**Your instructions:** Copy the lines from the one containing "Viewport: 1307px width, 924px" through the one containing "Action: point(987,288)", both included, word for word, and omit the pictures from your reply.

** start of Records for the exercise **

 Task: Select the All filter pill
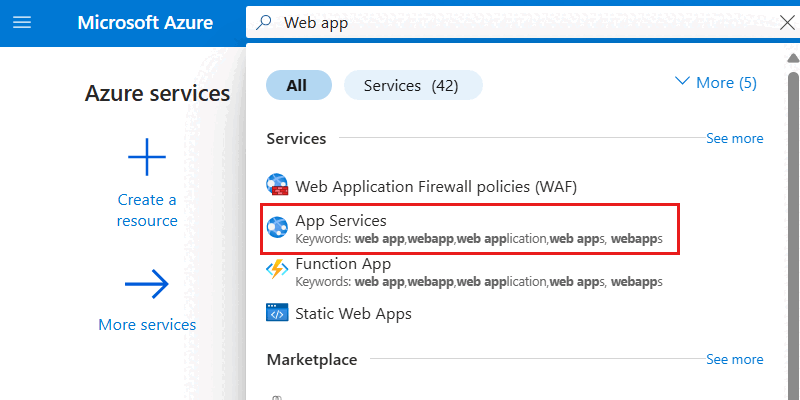click(297, 86)
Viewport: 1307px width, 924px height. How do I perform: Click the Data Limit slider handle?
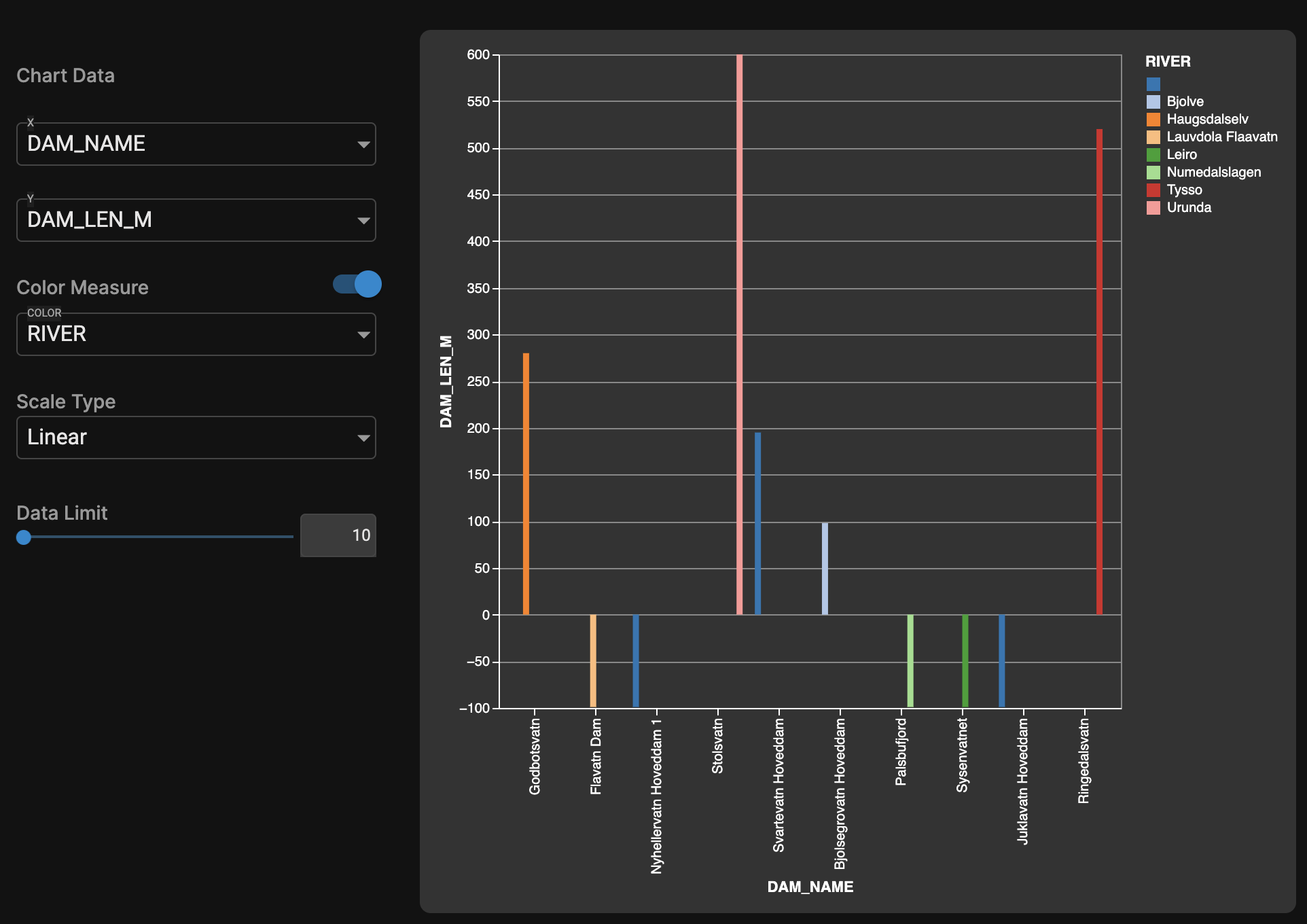[x=24, y=537]
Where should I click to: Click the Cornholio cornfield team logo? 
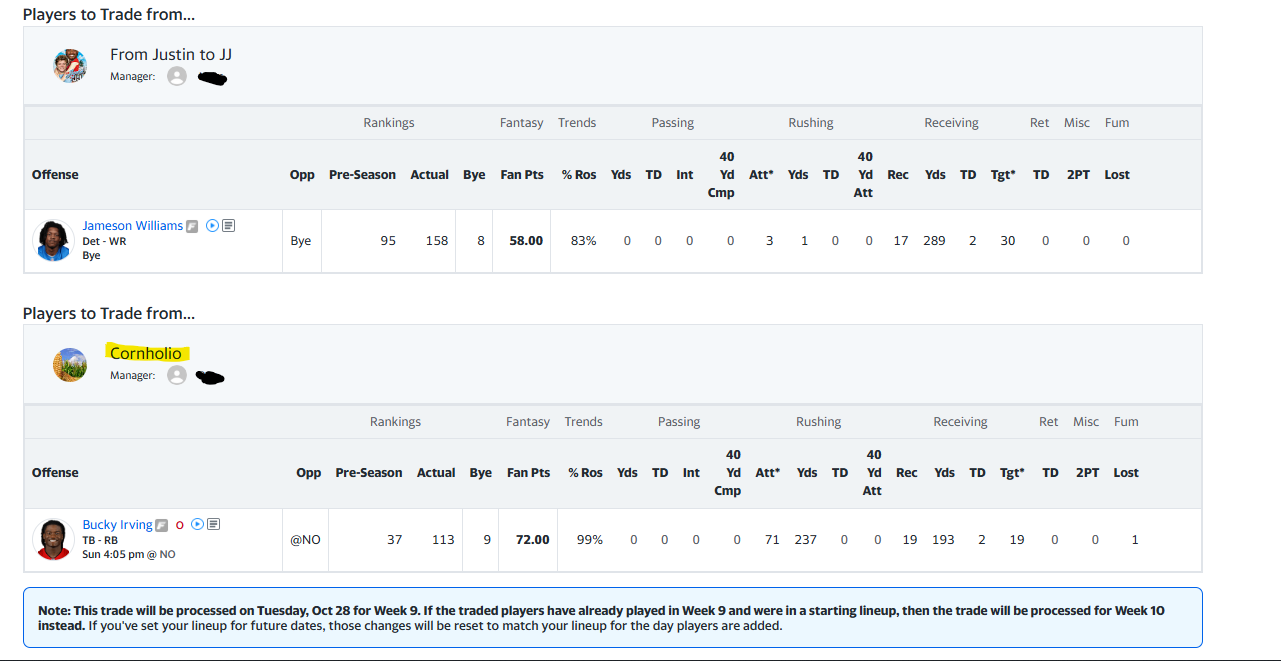70,364
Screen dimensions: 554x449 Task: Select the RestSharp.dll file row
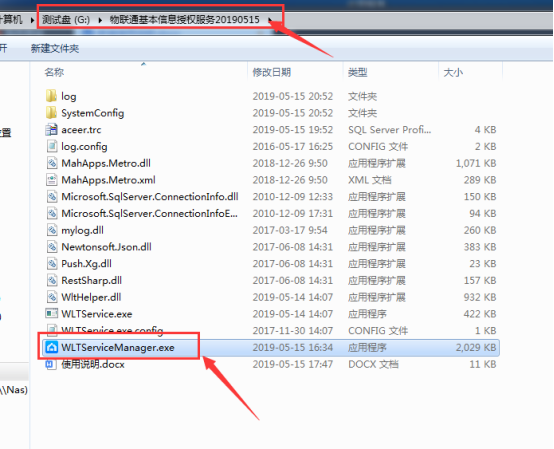[271, 280]
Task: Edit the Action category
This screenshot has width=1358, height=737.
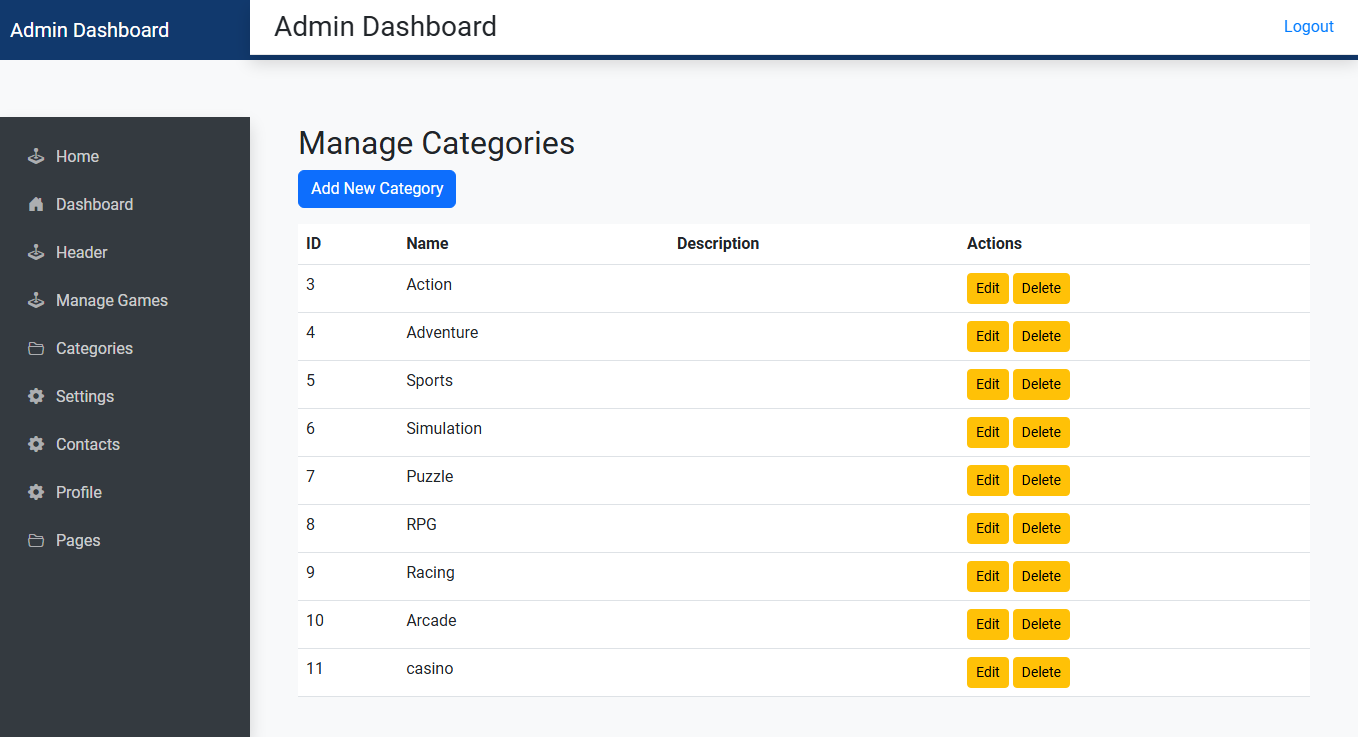Action: point(987,288)
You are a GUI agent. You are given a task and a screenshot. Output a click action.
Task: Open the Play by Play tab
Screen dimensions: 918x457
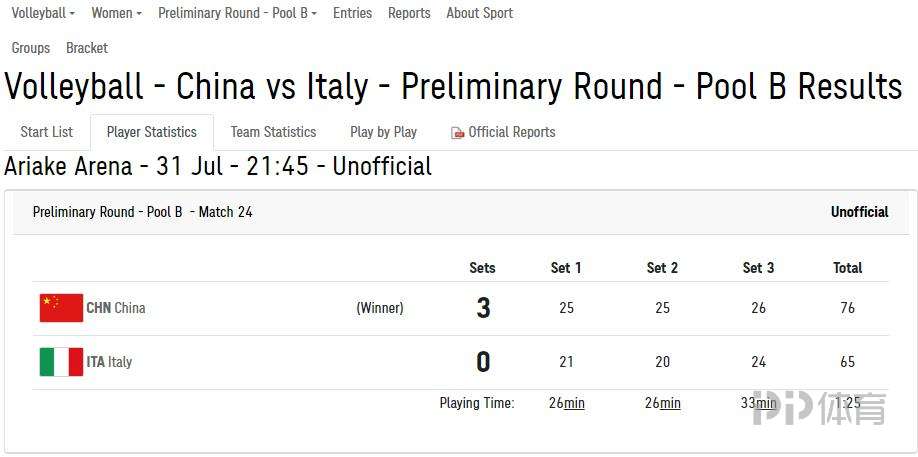tap(383, 132)
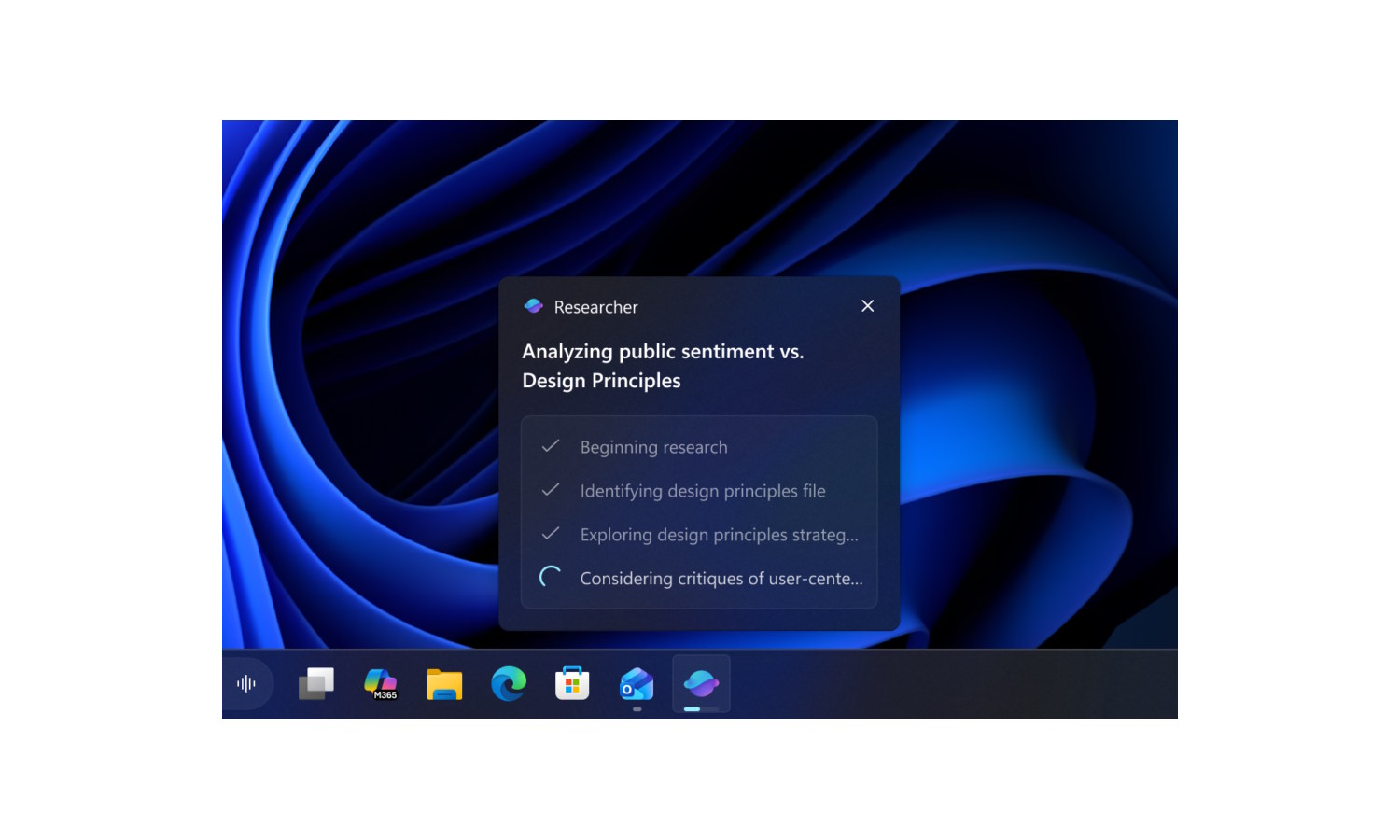Image resolution: width=1400 pixels, height=840 pixels.
Task: Launch Microsoft Edge from the taskbar
Action: click(508, 684)
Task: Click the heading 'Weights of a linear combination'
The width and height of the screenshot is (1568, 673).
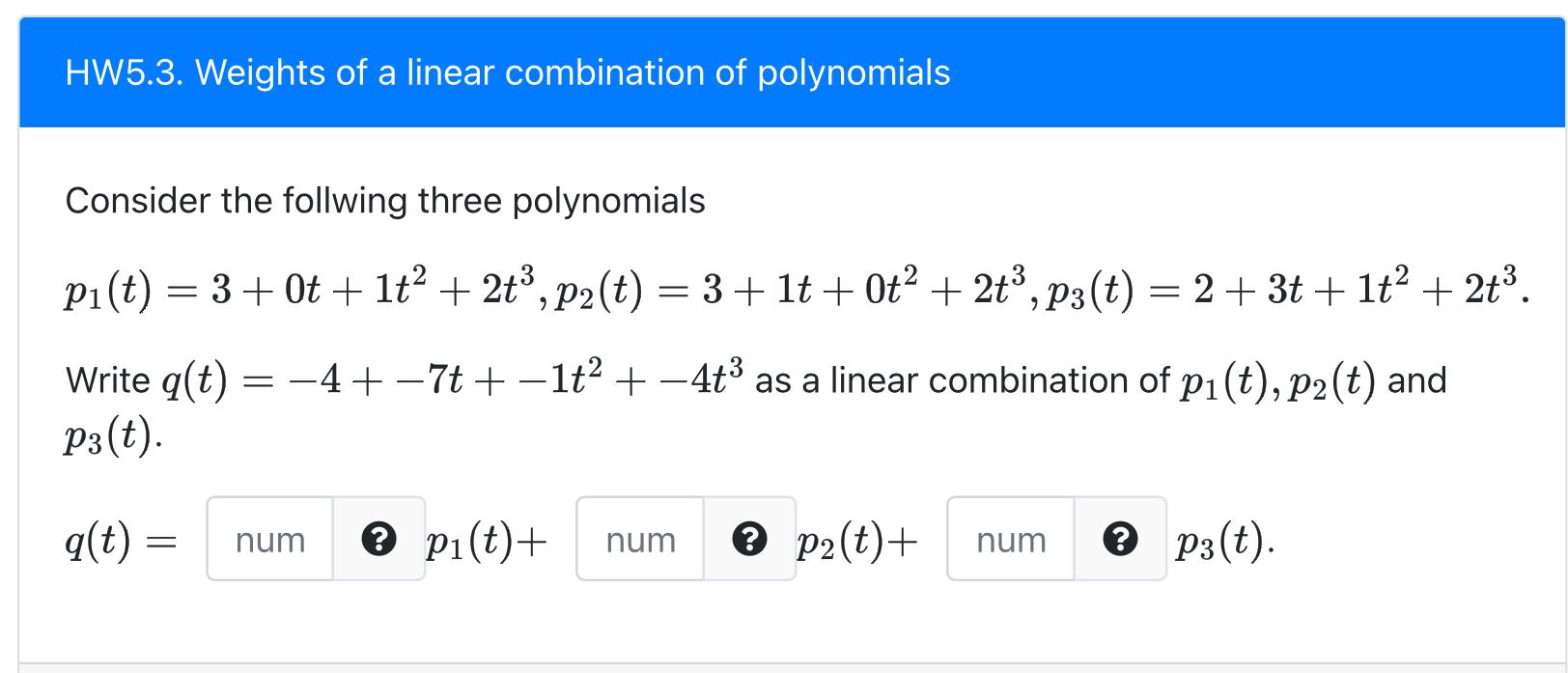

** end of Records for the exercise **

**Exercise output:**
Viewport: 1307px width, 924px height. How do I perform: Click the Data Limit slider handle?
[x=24, y=537]
Where should I click to: Click the Cornholio cornfield team logo? 
70,364
Screen dimensions: 554x449 Task: Select the RestSharp.dll file row
[271, 280]
Task: Edit the Action category
This screenshot has width=1358, height=737.
Action: point(987,288)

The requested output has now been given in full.